● What the task asks:
In the listing below, number each line from the line containing "The width and height of the screenshot is (1512, 798)." through the line containing "Action: tap(308, 126)", including both of those lines. Leave out any blank lines.

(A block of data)

◇ ◇ ◇ ◇

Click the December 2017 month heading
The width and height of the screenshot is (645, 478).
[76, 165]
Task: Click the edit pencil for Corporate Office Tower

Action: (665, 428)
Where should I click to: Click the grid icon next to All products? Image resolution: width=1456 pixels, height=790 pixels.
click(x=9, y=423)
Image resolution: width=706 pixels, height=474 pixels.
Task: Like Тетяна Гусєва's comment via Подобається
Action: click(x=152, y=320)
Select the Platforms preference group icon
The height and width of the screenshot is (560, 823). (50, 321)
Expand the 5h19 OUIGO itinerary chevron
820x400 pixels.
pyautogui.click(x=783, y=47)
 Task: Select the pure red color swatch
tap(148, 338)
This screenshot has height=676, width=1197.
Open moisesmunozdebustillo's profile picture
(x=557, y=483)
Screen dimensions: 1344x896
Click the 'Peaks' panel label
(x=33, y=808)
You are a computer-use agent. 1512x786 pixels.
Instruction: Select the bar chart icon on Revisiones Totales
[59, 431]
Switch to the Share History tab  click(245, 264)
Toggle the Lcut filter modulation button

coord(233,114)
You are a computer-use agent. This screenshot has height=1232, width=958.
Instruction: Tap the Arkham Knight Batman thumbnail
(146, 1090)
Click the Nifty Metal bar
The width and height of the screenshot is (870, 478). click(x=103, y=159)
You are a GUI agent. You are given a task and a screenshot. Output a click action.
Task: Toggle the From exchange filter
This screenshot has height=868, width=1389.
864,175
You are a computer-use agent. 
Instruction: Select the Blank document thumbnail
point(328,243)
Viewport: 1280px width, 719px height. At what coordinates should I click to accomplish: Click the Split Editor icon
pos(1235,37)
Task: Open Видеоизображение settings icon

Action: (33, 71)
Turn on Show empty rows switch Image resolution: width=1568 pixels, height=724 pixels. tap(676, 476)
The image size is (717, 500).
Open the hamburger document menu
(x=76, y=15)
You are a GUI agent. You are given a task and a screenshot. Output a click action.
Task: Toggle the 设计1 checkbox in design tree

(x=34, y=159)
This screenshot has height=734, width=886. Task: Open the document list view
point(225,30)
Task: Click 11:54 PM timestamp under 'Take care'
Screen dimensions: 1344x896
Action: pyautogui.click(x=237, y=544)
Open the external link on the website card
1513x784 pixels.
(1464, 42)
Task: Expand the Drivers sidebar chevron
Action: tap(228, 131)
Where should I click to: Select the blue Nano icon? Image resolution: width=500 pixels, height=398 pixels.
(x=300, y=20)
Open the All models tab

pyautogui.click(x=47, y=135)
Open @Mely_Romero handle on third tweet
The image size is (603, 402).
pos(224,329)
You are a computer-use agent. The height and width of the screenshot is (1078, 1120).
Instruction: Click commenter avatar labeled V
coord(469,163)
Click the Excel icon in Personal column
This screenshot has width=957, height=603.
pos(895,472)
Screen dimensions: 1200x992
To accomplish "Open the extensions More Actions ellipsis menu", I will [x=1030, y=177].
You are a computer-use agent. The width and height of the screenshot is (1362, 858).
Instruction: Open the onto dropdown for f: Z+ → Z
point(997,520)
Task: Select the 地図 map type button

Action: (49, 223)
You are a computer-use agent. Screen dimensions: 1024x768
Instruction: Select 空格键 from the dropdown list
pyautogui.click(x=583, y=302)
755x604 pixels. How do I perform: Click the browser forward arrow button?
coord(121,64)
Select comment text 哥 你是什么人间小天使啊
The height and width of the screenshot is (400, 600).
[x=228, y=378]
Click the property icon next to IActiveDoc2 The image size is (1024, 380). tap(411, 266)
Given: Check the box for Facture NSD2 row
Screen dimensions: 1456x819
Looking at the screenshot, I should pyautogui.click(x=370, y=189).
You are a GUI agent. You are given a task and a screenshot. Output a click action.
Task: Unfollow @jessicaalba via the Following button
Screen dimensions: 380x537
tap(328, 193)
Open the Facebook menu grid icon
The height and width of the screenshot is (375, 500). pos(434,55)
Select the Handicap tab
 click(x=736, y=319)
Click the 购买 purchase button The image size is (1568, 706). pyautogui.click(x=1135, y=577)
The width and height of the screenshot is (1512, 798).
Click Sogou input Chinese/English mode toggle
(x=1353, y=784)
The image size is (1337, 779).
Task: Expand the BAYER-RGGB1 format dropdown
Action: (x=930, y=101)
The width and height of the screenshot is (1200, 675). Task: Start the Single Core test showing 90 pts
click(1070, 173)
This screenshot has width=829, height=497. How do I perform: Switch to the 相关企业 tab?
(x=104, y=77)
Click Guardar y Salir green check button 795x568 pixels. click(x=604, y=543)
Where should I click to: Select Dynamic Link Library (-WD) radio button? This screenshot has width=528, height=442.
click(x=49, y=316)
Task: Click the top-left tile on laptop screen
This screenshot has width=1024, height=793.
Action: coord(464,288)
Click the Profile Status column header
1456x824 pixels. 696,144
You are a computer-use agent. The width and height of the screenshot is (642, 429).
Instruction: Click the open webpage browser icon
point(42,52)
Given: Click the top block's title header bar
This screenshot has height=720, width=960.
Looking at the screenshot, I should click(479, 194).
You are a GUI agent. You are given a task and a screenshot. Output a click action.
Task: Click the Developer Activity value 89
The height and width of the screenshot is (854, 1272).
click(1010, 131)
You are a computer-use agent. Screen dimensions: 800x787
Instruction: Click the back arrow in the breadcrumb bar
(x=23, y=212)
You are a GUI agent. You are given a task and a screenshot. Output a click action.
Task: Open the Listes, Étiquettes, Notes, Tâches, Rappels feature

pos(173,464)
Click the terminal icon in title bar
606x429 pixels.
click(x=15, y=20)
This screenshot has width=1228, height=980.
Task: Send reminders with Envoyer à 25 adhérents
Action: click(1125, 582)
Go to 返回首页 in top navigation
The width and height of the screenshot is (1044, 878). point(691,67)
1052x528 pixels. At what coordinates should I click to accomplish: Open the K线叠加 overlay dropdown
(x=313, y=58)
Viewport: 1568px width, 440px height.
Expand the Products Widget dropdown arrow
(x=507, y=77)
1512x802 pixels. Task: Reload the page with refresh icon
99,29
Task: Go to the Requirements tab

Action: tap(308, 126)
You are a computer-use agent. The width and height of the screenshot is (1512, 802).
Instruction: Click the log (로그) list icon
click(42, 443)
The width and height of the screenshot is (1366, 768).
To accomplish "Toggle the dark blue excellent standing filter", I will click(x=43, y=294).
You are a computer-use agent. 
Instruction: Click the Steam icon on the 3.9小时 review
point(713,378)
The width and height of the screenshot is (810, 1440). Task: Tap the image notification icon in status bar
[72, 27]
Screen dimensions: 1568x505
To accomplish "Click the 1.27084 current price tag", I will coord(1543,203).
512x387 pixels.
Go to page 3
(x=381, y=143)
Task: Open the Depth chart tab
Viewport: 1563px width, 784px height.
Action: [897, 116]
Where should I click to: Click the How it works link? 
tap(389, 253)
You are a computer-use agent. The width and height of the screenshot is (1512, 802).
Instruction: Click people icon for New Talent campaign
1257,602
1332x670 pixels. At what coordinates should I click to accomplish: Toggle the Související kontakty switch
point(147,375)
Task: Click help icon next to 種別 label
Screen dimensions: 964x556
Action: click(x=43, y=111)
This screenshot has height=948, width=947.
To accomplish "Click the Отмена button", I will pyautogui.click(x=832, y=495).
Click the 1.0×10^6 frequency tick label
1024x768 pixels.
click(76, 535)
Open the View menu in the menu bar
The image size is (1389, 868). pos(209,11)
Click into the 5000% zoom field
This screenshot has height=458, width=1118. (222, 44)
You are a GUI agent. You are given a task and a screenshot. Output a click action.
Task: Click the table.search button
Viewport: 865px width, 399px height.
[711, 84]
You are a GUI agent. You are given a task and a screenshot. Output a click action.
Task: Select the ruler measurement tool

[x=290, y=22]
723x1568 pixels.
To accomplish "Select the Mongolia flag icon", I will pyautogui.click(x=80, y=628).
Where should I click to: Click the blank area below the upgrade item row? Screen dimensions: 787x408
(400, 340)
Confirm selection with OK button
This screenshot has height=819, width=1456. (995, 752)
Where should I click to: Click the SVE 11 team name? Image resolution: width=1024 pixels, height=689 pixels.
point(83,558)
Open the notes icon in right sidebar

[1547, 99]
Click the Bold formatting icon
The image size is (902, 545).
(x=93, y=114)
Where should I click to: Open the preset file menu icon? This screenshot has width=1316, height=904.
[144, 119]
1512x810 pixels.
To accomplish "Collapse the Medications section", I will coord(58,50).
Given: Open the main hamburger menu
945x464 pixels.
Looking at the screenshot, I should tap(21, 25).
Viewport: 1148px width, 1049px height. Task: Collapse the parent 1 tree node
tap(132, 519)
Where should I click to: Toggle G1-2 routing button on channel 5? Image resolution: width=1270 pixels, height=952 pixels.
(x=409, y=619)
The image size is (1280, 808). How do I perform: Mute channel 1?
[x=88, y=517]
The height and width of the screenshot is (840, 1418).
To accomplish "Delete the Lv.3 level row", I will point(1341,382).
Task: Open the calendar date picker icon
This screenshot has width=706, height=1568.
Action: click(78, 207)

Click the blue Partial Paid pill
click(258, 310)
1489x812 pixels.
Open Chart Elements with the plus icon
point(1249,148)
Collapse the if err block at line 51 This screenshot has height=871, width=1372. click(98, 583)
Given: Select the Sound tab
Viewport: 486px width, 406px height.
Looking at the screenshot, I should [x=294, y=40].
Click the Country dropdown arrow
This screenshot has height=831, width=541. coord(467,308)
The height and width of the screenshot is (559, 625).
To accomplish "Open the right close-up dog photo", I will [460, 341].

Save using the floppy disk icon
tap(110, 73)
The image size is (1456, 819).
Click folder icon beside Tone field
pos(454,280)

◇ ◇ ◇ ◇

● Exercise output:
1. The width and height of the screenshot is (1512, 798).
2. Click Sogou input Chinese/English mode toggle
3. (x=1353, y=784)
4. The image size is (1337, 779).
5. Task: Expand the BAYER-RGGB1 format dropdown
6. Action: (x=930, y=101)
7. The width and height of the screenshot is (1200, 675). Task: Start the Single Core test showing 90 pts
8. click(1070, 173)
9. This screenshot has width=829, height=497. How do I perform: Switch to the 相关企业 tab?
10. (x=104, y=77)
11. Click Guardar y Salir green check button 795x568 pixels. click(x=604, y=543)
12. Where should I click to: Select Dynamic Link Library (-WD) radio button? This screenshot has width=528, height=442.
13. click(x=49, y=316)
14. Task: Click the top-left tile on laptop screen
15. This screenshot has width=1024, height=793.
16. Action: coord(464,288)
17. Click the Profile Status column header
18. 1456x824 pixels. 696,144
19. You are a computer-use agent. The width and height of the screenshot is (642, 429).
20. Instruction: Click the open webpage browser icon
21. point(42,52)
22. Given: Click the top block's title header bar
23. This screenshot has height=720, width=960.
24. Looking at the screenshot, I should click(479, 194).
25. You are a GUI agent. You are given a task and a screenshot. Output a click action.
26. Task: Click the Developer Activity value 89
27. The height and width of the screenshot is (854, 1272).
28. click(1010, 131)
29. You are a computer-use agent. Screen dimensions: 800x787
30. Instruction: Click the back arrow in the breadcrumb bar
31. (x=23, y=212)
32. You are a GUI agent. You are given a task and a screenshot. Output a click action.
33. Task: Open the Listes, Étiquettes, Notes, Tâches, Rappels feature
34. pos(173,464)
35. Click the terminal icon in title bar
36. 606x429 pixels.
37. click(x=15, y=20)
38. This screenshot has width=1228, height=980.
39. Task: Send reminders with Envoyer à 25 adhérents
40. Action: click(1125, 582)
41. Go to 返回首页 in top navigation
42. The width and height of the screenshot is (1044, 878). point(691,67)
43. 1052x528 pixels. At what coordinates should I click to accomplish: Open the K线叠加 overlay dropdown
44. (x=313, y=58)
45. Viewport: 1568px width, 440px height.
46. Expand the Products Widget dropdown arrow
47. (x=507, y=77)
48. 1512x802 pixels. Task: Reload the page with refresh icon
49. 99,29
50. Task: Go to the Requirements tab
51. Action: tap(308, 126)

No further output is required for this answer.